Minoan artists painted beautiful images of boar-hunters on the walls of the island’s palaces. For Cretans, pigs have been nose-totail eating ever since. Apaki — thin strips of pork stored in vinegar then salted, peppered and smoked over olive wood — is a local delicacy that pairs perfectly with mashed walnuts, red bell pepper, herbs and olive oil.


Potatoes took some time to travel from the New World on to Cretan tables, but today they’re included in many traditiona­l dishes. Yahnee — a cornucopia of potatoes, onions, tomatoes and olive oil — is just such a dish, made even richer with staka (goat’s or sheep’s milk curd-butter). Oregano and lemon juice add a subtle undercurre­nt to the delicate flavour of the Aegean sea bream.


In the Cretan kitchen, flour, salt and water are transforme­d into squares of pasta known as magiri. Bathed in a broth made from year-old goat or lamb (zygouri), doused in crumbled anthotyro (literally, ‘blossom cheese’, named for the shape of the curds as the milk simmers), magiri are served with seasonal greens. On a Saturday morning, head to Chania’s neighbourh­ood market for anthotyro and other fresh island produce.
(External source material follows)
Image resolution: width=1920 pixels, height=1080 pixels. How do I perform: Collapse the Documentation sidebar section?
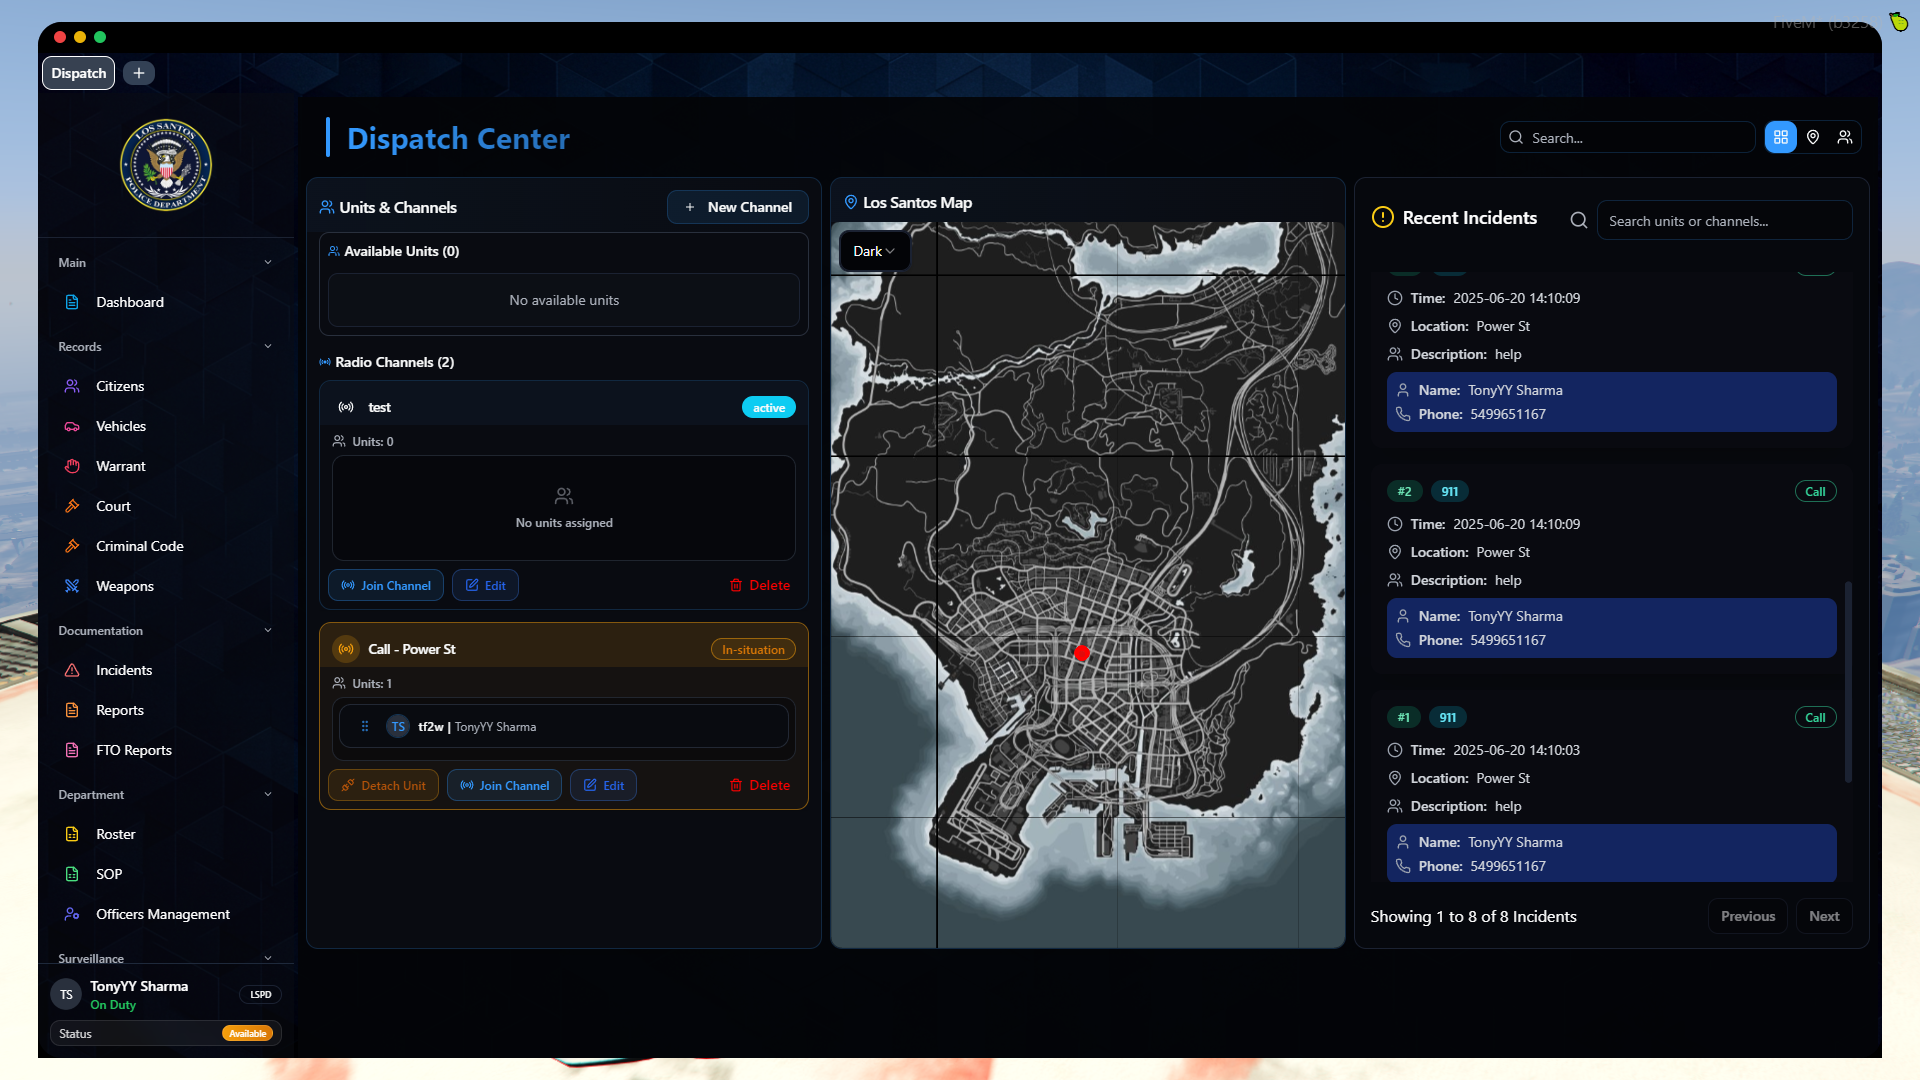click(267, 631)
The Ottomans left Crete at the end of the 19th century, but 400 years of occupation left some Cretan dishes with Turkish names — boureki is one of them. A popular dish around Lent, Chania boureki is a colourful, layered pie featuring courgettes, potatoes and myzithra, a fresh sheep’s or goat’s milk whey cheese. A modern twist on the classic recipe sees it served with three island ingredient­s of ancient pedigree — perfumed peppermint oil, sheep’s milk yogurt and crumbled goat’s cheese.